On Monday, Mr. Houston reported that the Ocean Shield, using a towed ping locator, had detected signals on two occasions, one lasting two hours and 20 minutes and the second lasting 13 minutes. The sounds were consistent with flight data and cockpit voice recorders and were described as the best lead that searchers had had as to where the plane might have disappeared. There has been no confirmation that the signals were from the jet, and no debris identified as being from Flight 370 has been collected from the sea.

Finding debris on the ocean surface, or detecting new acoustic transmissions, would allow searchers to significantly narrow the area on the ocean floor where wreckage might be found using a submersible vehicle.

“The better Ocean Shield can define the area, the easier it will be for the autonomous underwater vehicle to subsequently search for aircraft wreckage,” Mr. Houston said.

Earlier, Cmdr. William J. Marks, a spokesman for the United States Navy’s Seventh Fleet, said Australian and American crews were “working round the clock in a deliberate and methodical manner” to reacquire the signal, which would be emitted continuously if it came from a flight data recorder. He said that with a single pass, the signal could be located within a two-mile zone, but that with several passes, and a continuous signal, the beacon could be triangulated to within a couple of hundred yards.
Tags : , ,



The idea behind the text.
Respect for the truth is almost the basis of all morality.
Nothing can come from nothing.

Popular Topics


Well, the way they make shows is, they make one show. That show's called a pilot. Then they show that show to the people who make shows, and on the strength of that one show they decide if they're going to make more shows.

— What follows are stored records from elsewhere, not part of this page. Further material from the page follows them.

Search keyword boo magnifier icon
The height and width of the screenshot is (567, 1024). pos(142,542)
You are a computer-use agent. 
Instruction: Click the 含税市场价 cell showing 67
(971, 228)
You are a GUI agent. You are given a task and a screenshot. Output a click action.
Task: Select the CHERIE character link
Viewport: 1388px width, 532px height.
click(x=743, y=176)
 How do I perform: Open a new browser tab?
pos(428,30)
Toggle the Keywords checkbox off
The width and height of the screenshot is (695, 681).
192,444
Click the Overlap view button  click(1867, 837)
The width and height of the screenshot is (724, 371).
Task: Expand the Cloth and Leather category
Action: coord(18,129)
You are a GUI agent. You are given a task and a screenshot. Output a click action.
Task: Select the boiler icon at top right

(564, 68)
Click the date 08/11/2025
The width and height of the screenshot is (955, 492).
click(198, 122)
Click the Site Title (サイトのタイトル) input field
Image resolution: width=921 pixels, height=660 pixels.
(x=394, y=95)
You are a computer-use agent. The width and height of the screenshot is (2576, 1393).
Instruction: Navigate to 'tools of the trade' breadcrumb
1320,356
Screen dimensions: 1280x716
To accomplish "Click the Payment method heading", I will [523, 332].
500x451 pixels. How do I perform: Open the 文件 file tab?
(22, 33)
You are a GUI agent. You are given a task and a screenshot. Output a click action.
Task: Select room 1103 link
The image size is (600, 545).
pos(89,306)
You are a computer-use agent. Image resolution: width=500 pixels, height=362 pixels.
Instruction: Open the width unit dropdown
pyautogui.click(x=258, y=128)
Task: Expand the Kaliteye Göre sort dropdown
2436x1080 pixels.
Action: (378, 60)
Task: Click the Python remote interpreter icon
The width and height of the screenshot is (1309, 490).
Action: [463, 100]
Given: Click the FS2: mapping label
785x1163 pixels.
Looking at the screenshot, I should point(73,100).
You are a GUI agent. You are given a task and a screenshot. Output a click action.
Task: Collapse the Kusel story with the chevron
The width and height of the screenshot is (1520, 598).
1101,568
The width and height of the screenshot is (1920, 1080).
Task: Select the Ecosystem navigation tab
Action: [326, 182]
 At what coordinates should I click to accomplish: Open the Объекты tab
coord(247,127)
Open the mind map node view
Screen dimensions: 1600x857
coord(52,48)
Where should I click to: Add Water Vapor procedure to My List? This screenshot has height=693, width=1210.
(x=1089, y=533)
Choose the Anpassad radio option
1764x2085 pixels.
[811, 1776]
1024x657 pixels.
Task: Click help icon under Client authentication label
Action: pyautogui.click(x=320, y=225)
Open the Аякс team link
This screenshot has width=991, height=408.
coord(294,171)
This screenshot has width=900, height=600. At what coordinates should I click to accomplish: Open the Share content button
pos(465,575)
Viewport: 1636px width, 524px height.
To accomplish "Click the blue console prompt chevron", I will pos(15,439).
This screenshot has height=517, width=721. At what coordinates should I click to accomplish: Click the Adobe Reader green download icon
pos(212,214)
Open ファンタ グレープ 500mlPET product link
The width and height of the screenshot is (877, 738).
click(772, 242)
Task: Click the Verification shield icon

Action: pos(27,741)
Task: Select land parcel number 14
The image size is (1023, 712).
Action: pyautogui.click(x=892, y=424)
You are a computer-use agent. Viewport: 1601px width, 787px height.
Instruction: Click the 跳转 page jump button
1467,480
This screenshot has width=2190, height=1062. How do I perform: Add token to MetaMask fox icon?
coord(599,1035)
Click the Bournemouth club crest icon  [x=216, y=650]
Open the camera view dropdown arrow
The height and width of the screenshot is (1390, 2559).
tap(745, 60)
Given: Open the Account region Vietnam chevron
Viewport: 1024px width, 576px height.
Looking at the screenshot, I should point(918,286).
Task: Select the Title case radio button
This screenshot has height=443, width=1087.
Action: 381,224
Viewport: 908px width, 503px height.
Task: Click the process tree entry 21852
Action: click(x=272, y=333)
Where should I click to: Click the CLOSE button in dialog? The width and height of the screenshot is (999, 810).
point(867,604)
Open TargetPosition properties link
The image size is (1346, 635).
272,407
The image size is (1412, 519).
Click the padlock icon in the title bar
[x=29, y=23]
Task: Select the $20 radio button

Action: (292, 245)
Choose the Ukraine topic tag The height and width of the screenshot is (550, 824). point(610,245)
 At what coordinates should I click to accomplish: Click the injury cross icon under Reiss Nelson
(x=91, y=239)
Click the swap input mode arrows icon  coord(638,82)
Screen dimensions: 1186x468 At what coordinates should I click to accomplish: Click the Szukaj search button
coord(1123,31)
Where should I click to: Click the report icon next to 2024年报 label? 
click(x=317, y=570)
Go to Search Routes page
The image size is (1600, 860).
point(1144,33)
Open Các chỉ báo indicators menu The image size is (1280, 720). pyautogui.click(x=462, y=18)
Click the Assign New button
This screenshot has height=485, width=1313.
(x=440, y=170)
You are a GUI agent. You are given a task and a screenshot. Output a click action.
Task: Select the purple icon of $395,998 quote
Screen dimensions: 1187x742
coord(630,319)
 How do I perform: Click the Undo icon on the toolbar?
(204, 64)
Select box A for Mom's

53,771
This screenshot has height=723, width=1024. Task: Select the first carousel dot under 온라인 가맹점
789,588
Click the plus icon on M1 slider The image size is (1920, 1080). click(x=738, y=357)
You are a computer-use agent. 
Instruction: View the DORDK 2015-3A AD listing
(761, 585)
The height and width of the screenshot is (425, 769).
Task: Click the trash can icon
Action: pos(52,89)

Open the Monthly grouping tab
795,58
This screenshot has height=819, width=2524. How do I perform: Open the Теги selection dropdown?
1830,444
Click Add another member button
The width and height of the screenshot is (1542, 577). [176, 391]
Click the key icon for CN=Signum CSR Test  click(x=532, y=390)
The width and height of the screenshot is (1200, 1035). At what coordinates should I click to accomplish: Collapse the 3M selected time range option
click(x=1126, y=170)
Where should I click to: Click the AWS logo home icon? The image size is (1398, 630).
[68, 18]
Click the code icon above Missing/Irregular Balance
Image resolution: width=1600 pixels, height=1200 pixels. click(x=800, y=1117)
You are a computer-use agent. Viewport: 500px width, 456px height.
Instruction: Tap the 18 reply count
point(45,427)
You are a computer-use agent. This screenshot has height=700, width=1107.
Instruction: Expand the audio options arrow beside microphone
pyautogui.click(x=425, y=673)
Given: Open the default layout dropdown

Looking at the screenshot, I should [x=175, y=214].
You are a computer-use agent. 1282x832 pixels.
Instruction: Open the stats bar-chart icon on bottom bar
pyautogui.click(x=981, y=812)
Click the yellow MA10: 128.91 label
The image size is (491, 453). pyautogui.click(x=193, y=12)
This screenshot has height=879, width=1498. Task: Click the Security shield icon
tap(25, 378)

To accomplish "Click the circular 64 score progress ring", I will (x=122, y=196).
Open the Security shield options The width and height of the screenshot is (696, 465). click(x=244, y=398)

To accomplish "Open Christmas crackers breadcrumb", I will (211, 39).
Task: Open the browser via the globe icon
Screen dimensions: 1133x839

Like you, I used to think the world was this great place where everybody lived by the same standards I did, then some kid with a nail showed me I was living in his world, a world where chaos rules not order, a world where righteousness is not rewarded. That's Cesar's world, and if you're not willing to play by his rules, then you're gonna have to pay the price.

You think water moves fast? You should see ice. It moves like it has a mind. Like it knows it killed the world once and got a taste for murder. After the avalanche, it took us a week to climb out. Now, I don't know exactly when we turned on each other, but I know that seven of us survived the slide... and only five made it out. Now we took an oath, that I'm breaking now. We said we'd say it was the snow that killed the other two, but it wasn't. Nature is lethal but it doesn't hold a candle to man.

You see? It's curious. Ted did figure it out - time travel. And when we get back, we gonna tell everyone. How it's possible, how it's done, what the dangers are. But then why fifty years in the future when the spacecraft encounters a black hole does the computer call it an 'unknown entry event'? Why don't they know? If they don't know, that means we never told anyone. And if we never told anyone it means we never made it back. Hence we die down here. Just as a matter of deductive logic.